- Opening Delimiter -

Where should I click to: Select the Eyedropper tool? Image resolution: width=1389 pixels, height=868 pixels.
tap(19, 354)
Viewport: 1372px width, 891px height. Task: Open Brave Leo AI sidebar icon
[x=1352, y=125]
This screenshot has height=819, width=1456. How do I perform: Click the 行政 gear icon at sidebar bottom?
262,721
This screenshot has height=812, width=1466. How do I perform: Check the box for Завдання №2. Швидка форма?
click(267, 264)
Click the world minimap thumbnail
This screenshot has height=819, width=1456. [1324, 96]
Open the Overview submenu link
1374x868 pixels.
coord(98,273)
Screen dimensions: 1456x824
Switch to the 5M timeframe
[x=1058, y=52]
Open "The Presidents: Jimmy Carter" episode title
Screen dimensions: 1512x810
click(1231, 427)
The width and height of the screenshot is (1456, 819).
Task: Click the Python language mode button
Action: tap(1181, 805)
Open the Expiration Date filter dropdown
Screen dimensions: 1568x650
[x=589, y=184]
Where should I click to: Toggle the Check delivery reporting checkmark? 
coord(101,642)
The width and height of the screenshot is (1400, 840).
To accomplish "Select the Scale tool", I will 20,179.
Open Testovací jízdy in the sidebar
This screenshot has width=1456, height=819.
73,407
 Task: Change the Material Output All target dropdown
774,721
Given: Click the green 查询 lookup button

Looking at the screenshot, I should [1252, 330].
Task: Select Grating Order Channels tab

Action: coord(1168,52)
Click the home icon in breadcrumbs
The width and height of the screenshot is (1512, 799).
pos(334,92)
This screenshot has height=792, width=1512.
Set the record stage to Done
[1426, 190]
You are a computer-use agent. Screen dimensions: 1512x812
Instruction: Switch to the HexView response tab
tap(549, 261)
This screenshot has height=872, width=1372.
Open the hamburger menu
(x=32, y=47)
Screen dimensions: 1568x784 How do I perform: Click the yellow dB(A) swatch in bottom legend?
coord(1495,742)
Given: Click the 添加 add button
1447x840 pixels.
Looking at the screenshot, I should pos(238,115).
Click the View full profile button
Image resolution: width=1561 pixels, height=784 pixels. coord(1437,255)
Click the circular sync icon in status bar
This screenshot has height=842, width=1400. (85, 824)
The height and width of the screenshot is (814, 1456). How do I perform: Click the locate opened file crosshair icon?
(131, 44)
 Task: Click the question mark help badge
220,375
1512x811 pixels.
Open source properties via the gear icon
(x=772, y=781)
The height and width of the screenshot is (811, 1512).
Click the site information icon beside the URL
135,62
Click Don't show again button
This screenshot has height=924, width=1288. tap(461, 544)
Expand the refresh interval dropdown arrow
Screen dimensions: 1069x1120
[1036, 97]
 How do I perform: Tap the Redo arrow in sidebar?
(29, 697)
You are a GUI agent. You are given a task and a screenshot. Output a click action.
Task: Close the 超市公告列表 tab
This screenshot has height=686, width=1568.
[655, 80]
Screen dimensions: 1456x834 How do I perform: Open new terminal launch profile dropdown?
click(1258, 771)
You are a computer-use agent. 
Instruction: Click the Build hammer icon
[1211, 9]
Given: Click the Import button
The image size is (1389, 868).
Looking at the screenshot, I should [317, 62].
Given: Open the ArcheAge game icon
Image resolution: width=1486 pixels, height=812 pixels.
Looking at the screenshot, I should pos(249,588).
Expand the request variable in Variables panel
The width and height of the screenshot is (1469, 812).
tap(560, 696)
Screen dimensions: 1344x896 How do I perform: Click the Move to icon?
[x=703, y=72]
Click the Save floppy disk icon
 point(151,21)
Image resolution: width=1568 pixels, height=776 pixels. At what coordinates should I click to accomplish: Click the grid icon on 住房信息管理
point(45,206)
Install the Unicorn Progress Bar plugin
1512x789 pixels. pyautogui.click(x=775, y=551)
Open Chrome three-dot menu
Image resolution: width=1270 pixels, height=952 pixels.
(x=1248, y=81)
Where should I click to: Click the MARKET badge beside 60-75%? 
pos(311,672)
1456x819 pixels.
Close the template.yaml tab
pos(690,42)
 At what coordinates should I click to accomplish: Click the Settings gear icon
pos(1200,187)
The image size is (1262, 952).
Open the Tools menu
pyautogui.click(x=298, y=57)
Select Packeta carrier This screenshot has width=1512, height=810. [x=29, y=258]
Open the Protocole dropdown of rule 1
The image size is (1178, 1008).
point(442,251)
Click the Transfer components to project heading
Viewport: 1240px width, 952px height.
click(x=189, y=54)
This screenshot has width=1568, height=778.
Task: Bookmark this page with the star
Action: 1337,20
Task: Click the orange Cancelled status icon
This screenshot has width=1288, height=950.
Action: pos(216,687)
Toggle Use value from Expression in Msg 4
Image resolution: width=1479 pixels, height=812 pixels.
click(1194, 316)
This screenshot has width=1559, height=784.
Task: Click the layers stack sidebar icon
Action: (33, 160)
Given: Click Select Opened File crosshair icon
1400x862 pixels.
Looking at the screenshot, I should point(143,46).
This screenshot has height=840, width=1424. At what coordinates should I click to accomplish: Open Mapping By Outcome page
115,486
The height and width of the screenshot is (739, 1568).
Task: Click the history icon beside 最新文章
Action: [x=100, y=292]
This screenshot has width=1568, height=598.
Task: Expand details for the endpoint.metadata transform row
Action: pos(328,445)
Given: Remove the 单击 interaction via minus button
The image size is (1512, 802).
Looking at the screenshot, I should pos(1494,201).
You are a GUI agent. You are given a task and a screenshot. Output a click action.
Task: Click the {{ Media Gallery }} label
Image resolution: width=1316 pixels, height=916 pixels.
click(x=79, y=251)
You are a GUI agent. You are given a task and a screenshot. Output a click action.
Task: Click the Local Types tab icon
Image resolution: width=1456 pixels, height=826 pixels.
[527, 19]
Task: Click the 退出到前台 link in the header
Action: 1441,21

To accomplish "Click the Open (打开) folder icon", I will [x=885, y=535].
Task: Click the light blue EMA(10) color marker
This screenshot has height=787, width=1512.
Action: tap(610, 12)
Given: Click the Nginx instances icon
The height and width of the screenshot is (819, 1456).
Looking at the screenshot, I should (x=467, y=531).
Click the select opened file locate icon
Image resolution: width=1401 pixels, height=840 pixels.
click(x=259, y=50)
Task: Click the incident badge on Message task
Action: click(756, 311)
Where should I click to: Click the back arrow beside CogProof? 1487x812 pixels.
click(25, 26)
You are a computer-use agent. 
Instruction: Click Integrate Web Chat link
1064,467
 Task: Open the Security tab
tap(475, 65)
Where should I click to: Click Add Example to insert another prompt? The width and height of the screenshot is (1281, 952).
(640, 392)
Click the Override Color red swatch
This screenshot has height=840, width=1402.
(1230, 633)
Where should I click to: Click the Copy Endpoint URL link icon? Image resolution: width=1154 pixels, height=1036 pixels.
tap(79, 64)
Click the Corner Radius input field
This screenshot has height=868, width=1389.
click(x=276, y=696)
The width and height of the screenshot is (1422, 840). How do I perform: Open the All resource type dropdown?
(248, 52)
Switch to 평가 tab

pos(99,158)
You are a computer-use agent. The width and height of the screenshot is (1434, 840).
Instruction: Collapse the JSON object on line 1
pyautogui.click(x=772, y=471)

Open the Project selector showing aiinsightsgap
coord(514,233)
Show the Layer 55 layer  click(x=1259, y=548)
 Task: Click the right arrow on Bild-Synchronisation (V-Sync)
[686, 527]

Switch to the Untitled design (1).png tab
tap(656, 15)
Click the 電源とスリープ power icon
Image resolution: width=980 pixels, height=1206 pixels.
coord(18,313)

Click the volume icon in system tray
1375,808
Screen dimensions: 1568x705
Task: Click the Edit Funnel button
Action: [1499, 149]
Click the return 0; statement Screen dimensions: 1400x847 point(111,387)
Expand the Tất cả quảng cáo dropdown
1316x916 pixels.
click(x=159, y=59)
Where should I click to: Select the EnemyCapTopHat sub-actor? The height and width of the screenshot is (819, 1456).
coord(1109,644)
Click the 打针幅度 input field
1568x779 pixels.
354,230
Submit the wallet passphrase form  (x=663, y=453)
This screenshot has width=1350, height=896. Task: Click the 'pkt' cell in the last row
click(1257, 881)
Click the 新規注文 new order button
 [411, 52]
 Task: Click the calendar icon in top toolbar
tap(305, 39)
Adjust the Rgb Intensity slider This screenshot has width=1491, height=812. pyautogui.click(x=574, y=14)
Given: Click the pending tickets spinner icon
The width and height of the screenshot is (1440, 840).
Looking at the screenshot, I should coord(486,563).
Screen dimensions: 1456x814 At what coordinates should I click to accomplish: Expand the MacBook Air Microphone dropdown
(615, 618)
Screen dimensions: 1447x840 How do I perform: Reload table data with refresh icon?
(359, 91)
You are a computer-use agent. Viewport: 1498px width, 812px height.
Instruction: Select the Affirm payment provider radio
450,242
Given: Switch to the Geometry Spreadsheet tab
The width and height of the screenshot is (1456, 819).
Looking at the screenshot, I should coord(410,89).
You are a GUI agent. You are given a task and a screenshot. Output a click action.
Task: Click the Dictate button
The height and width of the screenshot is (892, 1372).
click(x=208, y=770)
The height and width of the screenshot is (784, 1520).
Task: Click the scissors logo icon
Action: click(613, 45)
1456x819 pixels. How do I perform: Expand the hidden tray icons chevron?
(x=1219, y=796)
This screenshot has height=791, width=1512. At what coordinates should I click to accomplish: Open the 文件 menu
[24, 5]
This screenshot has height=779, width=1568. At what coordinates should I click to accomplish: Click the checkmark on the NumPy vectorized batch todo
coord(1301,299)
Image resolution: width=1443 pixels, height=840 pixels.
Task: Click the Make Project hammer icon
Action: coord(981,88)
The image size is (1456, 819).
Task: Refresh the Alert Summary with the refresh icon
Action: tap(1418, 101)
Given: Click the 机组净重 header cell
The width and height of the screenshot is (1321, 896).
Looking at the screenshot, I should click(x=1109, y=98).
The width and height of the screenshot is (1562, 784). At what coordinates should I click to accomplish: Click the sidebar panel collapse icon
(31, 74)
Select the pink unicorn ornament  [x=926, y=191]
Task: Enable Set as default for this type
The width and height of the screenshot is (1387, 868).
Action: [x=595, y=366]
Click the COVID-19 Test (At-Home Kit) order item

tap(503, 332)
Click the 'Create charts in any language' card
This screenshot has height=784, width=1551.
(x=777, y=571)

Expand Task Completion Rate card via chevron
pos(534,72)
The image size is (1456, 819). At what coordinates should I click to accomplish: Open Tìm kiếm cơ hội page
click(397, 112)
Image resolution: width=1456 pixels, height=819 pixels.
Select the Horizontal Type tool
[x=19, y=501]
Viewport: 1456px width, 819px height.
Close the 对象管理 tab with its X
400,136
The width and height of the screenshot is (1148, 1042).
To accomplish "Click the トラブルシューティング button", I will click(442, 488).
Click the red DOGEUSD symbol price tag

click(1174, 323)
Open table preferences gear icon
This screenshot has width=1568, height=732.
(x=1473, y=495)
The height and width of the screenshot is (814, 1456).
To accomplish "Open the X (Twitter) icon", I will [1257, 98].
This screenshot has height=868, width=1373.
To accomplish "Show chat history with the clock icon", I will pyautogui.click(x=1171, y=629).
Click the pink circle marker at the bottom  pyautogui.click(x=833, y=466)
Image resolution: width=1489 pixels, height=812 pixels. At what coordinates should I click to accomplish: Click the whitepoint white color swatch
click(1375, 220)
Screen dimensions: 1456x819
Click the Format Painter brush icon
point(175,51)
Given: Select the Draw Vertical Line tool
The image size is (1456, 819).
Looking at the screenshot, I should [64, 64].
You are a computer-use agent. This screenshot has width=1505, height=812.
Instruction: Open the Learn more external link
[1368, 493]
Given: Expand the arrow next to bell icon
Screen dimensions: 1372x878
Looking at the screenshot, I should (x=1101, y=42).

- Closing Delimiter -

### Task description
Find the word "field" in the entries above, then copy each line that holds it.

### Worked solution
Click the Corner Radius input field
Click the 打针幅度 input field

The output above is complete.